[RECORD EXTRACTS — start]

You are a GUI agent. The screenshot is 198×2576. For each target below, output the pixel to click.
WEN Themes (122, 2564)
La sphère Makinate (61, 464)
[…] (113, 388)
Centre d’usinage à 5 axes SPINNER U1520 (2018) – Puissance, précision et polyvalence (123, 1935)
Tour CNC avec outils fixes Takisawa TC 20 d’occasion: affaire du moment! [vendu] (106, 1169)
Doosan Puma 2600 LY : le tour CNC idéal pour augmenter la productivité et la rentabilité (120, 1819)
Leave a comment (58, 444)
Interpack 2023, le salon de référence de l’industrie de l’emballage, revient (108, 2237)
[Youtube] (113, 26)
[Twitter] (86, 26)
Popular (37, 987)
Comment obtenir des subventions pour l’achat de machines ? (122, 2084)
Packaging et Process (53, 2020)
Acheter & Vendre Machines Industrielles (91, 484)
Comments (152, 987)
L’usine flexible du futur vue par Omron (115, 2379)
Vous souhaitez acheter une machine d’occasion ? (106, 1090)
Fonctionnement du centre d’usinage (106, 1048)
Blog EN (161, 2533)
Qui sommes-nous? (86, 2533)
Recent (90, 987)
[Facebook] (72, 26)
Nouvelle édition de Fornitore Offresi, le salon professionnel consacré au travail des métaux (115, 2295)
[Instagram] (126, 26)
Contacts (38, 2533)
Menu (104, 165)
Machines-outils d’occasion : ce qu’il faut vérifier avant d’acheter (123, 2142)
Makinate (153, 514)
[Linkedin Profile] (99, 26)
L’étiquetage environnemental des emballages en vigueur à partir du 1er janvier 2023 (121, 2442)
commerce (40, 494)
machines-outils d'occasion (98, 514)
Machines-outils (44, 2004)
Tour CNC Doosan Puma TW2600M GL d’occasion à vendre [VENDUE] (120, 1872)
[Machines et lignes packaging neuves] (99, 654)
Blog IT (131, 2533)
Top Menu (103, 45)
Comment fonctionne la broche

[RECORD EXTRACTS — finish]

◆ WHAT YOU WILL DO
The lines to retype, exactly and only, run from the first line of the material through the line with "Fonctionnement du centre".

◆ REPLY TO THE EXERCISE
You are a GUI agent. The screenshot is 198×2576. For each target below, output the pixel to click.
WEN Themes (122, 2564)
La sphère Makinate (61, 464)
[…] (113, 388)
Centre d’usinage à 5 axes SPINNER U1520 (2018) – Puissance, précision et polyvalence (123, 1935)
Tour CNC avec outils fixes Takisawa TC 20 d’occasion: affaire du moment! [vendu] (106, 1169)
Doosan Puma 2600 LY : le tour CNC idéal pour augmenter la productivité et la rentabilité (120, 1819)
Leave a comment (58, 444)
Interpack 2023, le salon de référence de l’industrie de l’emballage, revient (108, 2237)
[Youtube] (113, 26)
[Twitter] (86, 26)
Popular (37, 987)
Comment obtenir des subventions pour l’achat de machines ? (122, 2084)
Packaging et Process (53, 2020)
Acheter & Vendre Machines Industrielles (91, 484)
Comments (152, 987)
L’usine flexible du futur vue par Omron (115, 2379)
Vous souhaitez acheter une machine d’occasion ? (106, 1090)
Fonctionnement du centre d’usinage (106, 1048)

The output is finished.